Failure mode in conventional CMS work How the CMF avoids it
Forgetting [Authorize] on a new controller action The action does not exist; the controller is generated
Hiding a button in the UI but leaving the API open The same [RequiresRole] drives both — they move together
Bypassing the tenant filter in a "quick" raw SQL query CMF311 analyzer flags any cross-tenant access not marked [TenantBypass]
Logging payloads that contain PII The generator hashes the payload by default; logging the raw body requires [AuditPayloadVerbatim] and an analyzer-approved comment
Audit log gaps when a command throws The interceptor wraps the handler in try/finally and records Outcome = "Crashed" with the exception type
Stale role names after a rename The [RequiresRole] attribute is the only place the string lives; renaming cascades through Stage 3

What Stays Hand-Written

This part has emphasized what the generators handle, but the boundaries are equally important.
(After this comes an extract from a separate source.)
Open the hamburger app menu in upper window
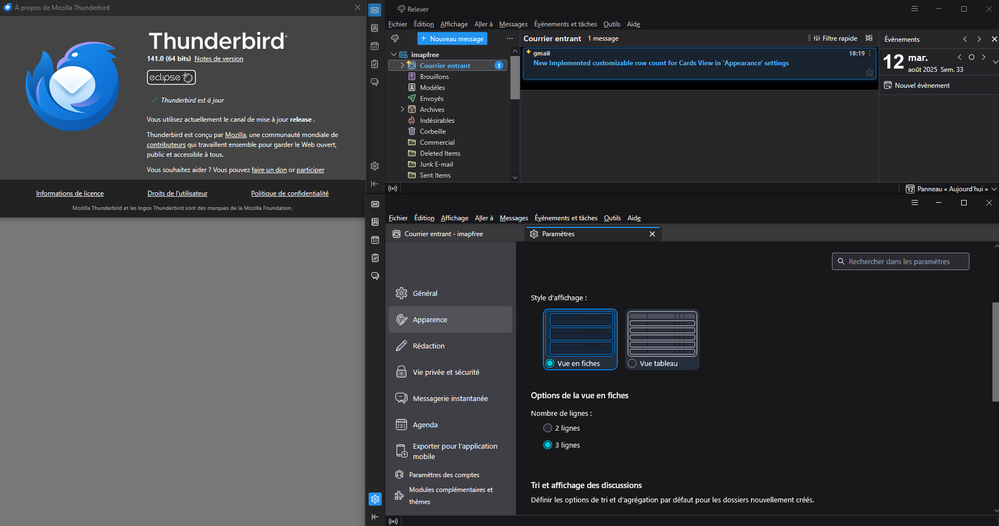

Hand-written code is required for:

  • Authentication wiring — OIDC clients, JWT validation, cookie schemes. The CMF does not generate Startup.cs.
  • Claims transformation — pulling claims from a user store, mapping LDAP groups to role names, etc. This is IClaimsTransformation and lives in the server project.
  • Custom policy handlers — anything more nuanced than RequireRole / RequireClaim is a hand-written AuthorizationHandler<T>.
  • Tenant resolution — deciding which tenant the current request belongs to (subdomain? JWT claim? path prefix?) is a hand-written ITenantResolver.
  • PII redaction policies — specifying that field customer.SocialSecurityNumber is redacted from the audit hash requires a hand-written IAuditPayloadRedactor.

These boundaries are not arbitrary. They are the places where the business makes a non-obvious choice that no generator could infer from the model. The CMF generates the mechanical parts and stays out of the policy parts.